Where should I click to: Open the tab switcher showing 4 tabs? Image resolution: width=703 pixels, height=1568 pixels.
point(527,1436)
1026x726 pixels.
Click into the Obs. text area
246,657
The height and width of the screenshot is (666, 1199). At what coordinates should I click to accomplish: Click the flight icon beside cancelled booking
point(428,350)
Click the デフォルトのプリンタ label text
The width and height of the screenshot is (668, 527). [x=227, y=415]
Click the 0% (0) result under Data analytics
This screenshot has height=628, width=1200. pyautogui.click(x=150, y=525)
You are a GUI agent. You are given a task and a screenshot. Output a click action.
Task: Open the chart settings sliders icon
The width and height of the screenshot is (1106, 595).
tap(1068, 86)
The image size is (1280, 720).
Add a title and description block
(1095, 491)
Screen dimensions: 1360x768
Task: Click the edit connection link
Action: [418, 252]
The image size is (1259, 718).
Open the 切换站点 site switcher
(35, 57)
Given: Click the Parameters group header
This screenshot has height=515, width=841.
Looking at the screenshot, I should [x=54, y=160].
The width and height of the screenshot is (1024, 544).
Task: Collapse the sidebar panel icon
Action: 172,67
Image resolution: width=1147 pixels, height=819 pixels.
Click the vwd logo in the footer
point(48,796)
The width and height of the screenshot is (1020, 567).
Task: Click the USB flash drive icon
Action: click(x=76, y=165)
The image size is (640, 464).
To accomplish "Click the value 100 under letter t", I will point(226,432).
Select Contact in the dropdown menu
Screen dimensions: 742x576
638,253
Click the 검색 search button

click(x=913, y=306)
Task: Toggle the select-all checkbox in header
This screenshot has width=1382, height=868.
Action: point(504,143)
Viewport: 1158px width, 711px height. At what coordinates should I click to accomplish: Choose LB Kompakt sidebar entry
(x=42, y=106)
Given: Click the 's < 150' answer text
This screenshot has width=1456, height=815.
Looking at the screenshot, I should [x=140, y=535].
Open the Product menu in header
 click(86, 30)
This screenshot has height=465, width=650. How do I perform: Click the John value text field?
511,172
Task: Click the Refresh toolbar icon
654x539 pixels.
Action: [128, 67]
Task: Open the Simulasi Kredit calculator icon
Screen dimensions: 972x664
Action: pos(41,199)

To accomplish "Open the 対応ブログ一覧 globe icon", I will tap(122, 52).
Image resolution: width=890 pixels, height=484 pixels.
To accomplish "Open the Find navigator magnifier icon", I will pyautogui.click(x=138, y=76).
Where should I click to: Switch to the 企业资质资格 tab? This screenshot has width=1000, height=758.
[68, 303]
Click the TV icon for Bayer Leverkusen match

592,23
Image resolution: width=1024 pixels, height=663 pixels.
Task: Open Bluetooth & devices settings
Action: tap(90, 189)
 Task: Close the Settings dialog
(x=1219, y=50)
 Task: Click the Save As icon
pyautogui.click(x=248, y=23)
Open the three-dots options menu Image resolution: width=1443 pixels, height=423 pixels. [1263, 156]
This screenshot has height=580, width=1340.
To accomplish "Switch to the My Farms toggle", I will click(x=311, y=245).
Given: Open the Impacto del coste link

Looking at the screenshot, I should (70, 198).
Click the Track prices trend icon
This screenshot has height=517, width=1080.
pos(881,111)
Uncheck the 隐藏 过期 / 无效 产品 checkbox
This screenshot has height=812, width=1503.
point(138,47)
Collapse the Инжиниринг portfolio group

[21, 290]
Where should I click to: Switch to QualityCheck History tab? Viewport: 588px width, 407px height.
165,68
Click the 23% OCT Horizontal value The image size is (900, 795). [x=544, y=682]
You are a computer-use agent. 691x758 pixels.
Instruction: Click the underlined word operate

To do
Where a line in the records above contains the string "agent", return that line.

Result below
You are a GUI agent. You are given a task and a screenshot. Output a click action.
You are a computer-use agent. 691x758 pixels.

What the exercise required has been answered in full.